[PROVIDED TEXT Boundary: Start]
Environmental Volunteering for Mental Health
“The environment is no one’s property to destroy; it’s everyone’s responsibility to protect.” – Mohith Agadi
Moith Agadi’s sage words on environmental protection sum up the reasons why so many people across the globe choose to “give back” through beach and forest clean-ups, environmental fundraisers, and many more initiatives. But those who do give a little of themselves for the greater good may not realize that they are doing wonders for their mental health in the process. A 20-year study by Karl Pillemer and colleagues revealed that volunteering is linked to improved mental and physical health. If you are keen to know how this altruistic activity can help you stave off mental conditions like anxiety and depression, read on, and discover ways in which you can do your share in your home, workspace, and community.
The Link Between Environmental Volunteerism and Better Physical and Mental Health
Pillemer’s study was carried on almost 7,000 adults. Results showed that volunteering positively impacted mental health for various reasons. Firstly, this activity leads to a higher level of physical activity, which is known to promote better sleep and reduce levels of the stress hormone, cortisol. Evidence shows that individuals who volunteer are 1.8 times more likely to meet the CDC’s guidelines for physical activity than non-volunteers. The second reason is the direct mental health benefits of ‘generativity’: doing something that leaves a positive legacy for future generations. Environmental stewardship is an ideal way to connect to actions creating a better future. The third reason is the impact that nature has on mental health. Various studies have shown that spending as little as 10 to 20 minutes in the Great Outdoors reduces stress and acts as an important buffer against anxiety and depression.
Working Towards a Common Goal
Environmental volunteering provides people with a chance to work together on a common cause—and study after study has shown that being part of something larger than oneself is a powerful booster of mental health. The National Institutes of Health reports, for instance, that compared to those with a positive sense of community connection, those lacking this sense have a significantly higher chance of reporting depression, anxiety, and stress symptoms. Signing up for a volunteer initiative enables you to meet people you might never have come across in your daily work or social life. It fosters discovery, learning, and mentoring and for many, provides a sense of spiritual fulfilment. As found by Harvard Divinity School professors, Angie Thurston, and Caser Ter Kuile, many members of younger generations are fulfilling their need for spirituality through volunteering, group exercise, and other means of working together towards a goal and receiving and giving support.
How to Become Involved in Environmental Volunteering
There is a myriad of volunteering efforts to choose from. To make it impactful for your mental health, select one that resonates with you. Some efforts are centered on environmental restoration, while others are focused on wildlife (for instance, restoring the habitats of endangered species). You can also start initiatives of your own. For instance, you can work on bringing nature into your office in simple ways, inspiring others in your team to do so. Currently, the biophilic design movement is holding sway in workplaces across the globe. It involves blurring the lines between indoor and outdoor living by filling indoor spaces with plants, embracing the use of natural, eco-friendly materials, and relying on natural rather than artificial light. If you are a manager or business owner, think of ways to involve your employees in transforming your workplace through therapeutic landscaping and design.
[PROVIDED TEXT Boundary: End]
[PROVIDED RECORDS Boundary: Start]
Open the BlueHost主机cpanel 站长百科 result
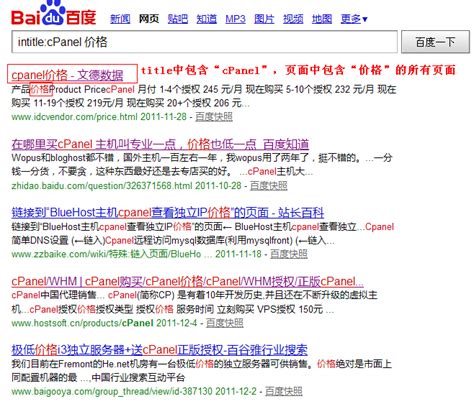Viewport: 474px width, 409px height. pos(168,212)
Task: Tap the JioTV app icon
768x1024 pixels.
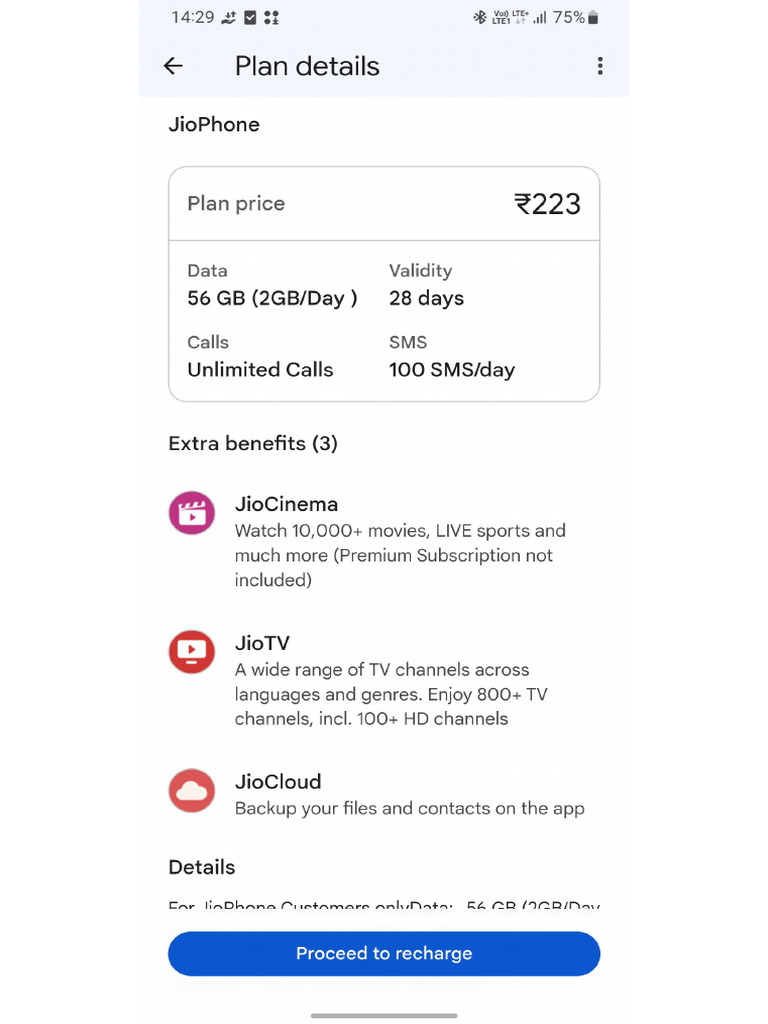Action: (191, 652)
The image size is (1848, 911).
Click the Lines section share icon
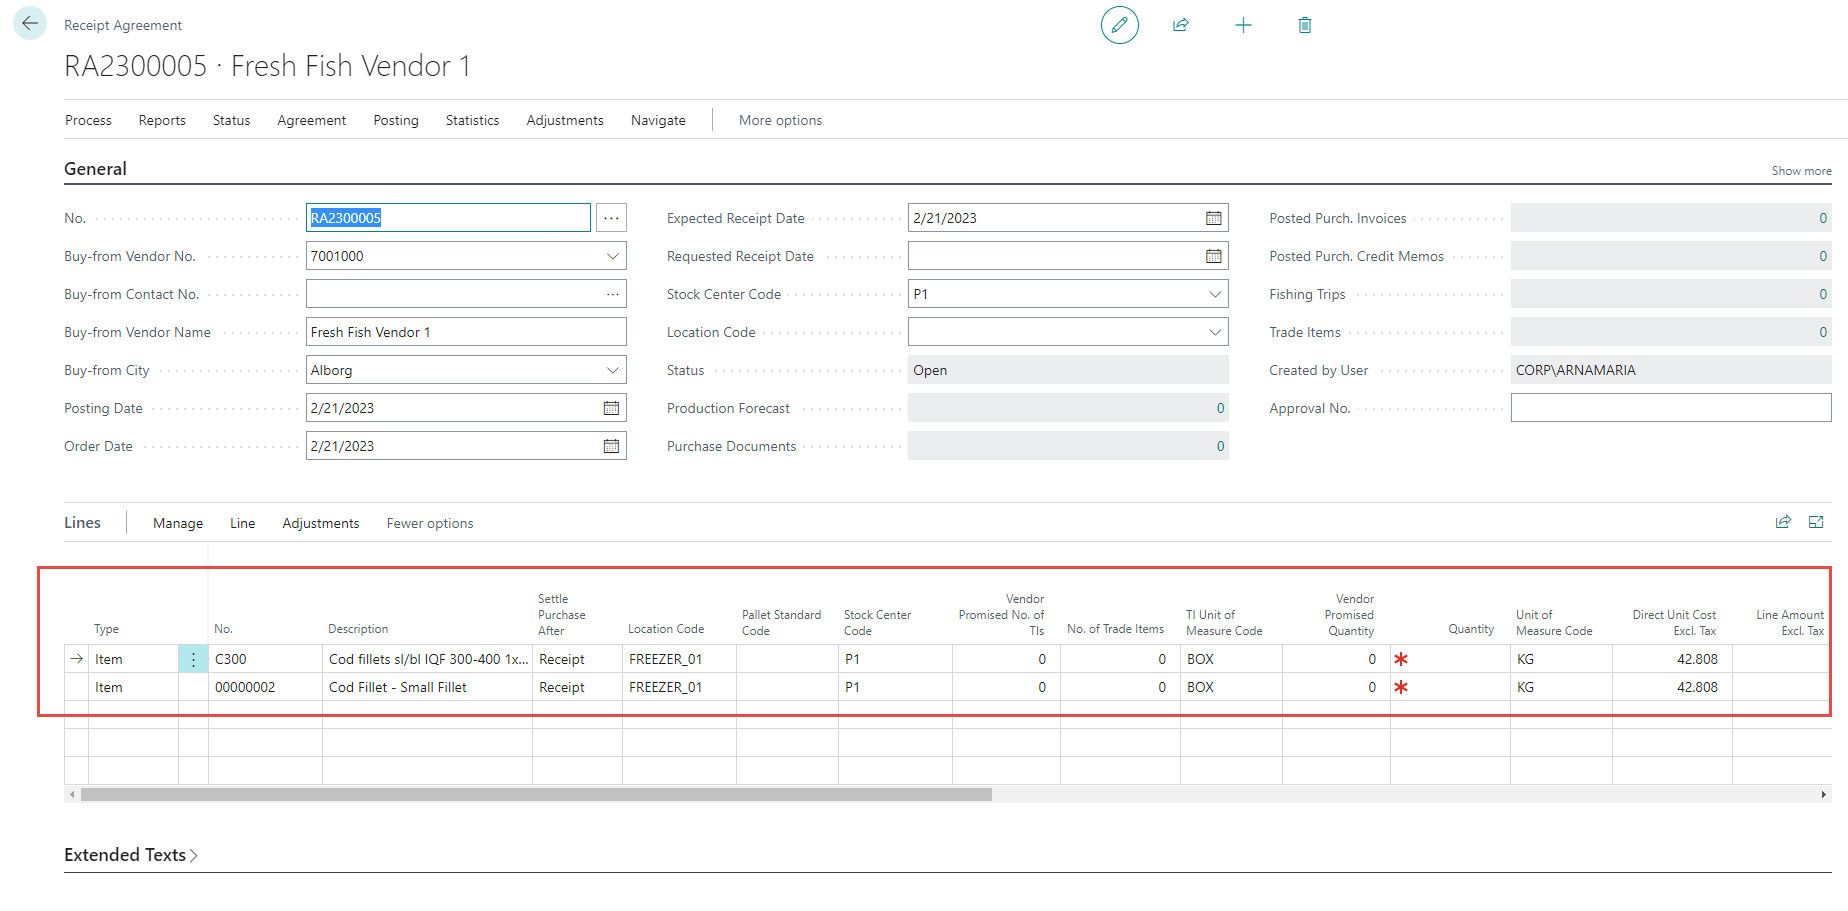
[PROVIDED RECORDS Boundary: End]
* ASSIGNMENT: Reproduce word for word the passage of the article on environmental volunteering from "Environmental Volunteering for" to "workspace, and community.".

* EXERCISE RESPONSE:
Environmental Volunteering for Mental Health
“The environment is no one’s property to destroy; it’s everyone’s responsibility to protect.” – Mohith Agadi
Moith Agadi’s sage words on environmental protection sum up the reasons why so many people across the globe choose to “give back” through beach and forest clean-ups, environmental fundraisers, and many more initiatives. But those who do give a little of themselves for the greater good may not realize that they are doing wonders for their mental health in the process. A 20-year study by Karl Pillemer and colleagues revealed that volunteering is linked to improved mental and physical health. If you are keen to know how this altruistic activity can help you stave off mental conditions like anxiety and depression, read on, and discover ways in which you can do your share in your home, workspace, and community.